C++ multiple inheritance - same method names - can I somehow remove one of them?

The accepted answer does work as long as you call setId(int) on an object of type AB or an AB pointer (most cases, surely). But if you want to call the function on A* ab = new AB(); you have to explicitly override it.

struct A {
   int idA;   
   virtual void setId(int i) { idA = i;}
};

struct B {
   int idB;   
   virtual void setId(int i) { idB = i;}
};

struct AB : public A, public B
{
    void setId(int i) override { B::setId(i); }
};

Since you said that you don't need A's version of those methods, you could write

struct AB : public A, public B
{
    void foo() override {}
    void foo2() override {}

    using B::setId;
    using B::getId;
};

This will put B's implementation of those methods into AB's namespace and make calling them unambiguous.

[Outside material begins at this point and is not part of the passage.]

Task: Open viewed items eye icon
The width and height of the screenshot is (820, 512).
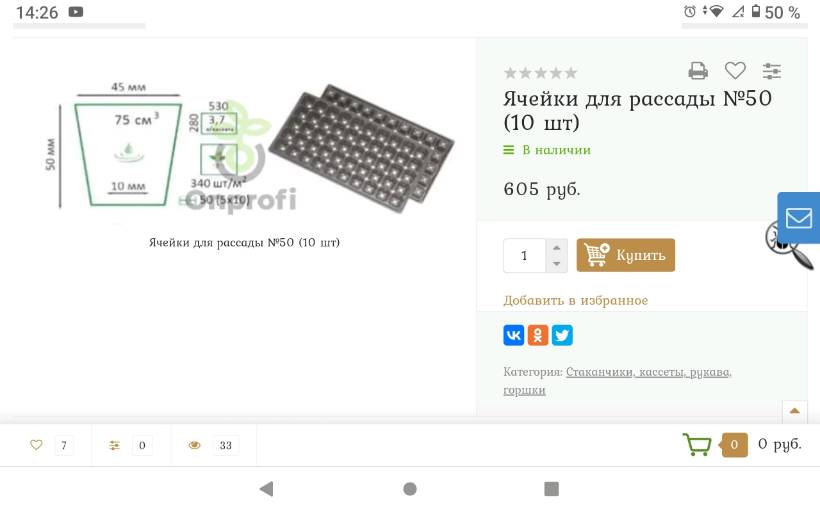Action: pyautogui.click(x=195, y=446)
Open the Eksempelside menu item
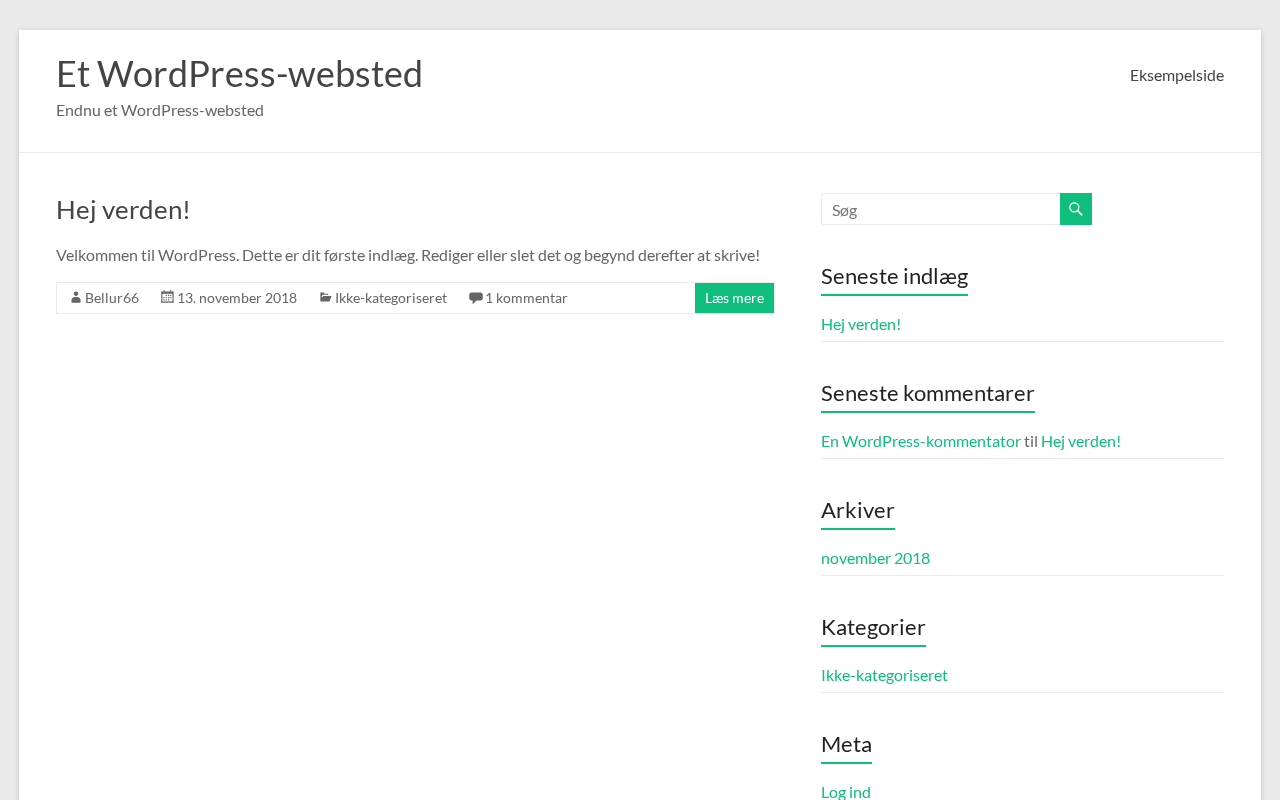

I believe that both mine and the accepted answers introduces rather annoying problem, consider:

AB ab;
A *a = &ab;
a->setId(10); //problem
a->foo(); //calls AB::foo() correctly

When the name hiding is used (accepted answer) the AB object never gets called while my answer (wrapping the call) does not account for this either. The correct approach in this case in my opinion is to use private inehritance of A and exposing only foo(), so only one thing would change from original OP's code:

struct AB : private A, public B

What about wrapper forwarding methods:

struct AB : public A, public B
{
public:
    void setAId(int i) { A::setID(i); }
    void setBId(int i) { B::setID(i); }
};

That way you do not become "victim" of name hiding, your intent becomes clear in the code and you have the names that reflect what they do and you do not need to access the member(s) of base class(es) explicitely.

Alternatively you can create another base class and inherit it virtually in both A and B in which you would contain the setId method.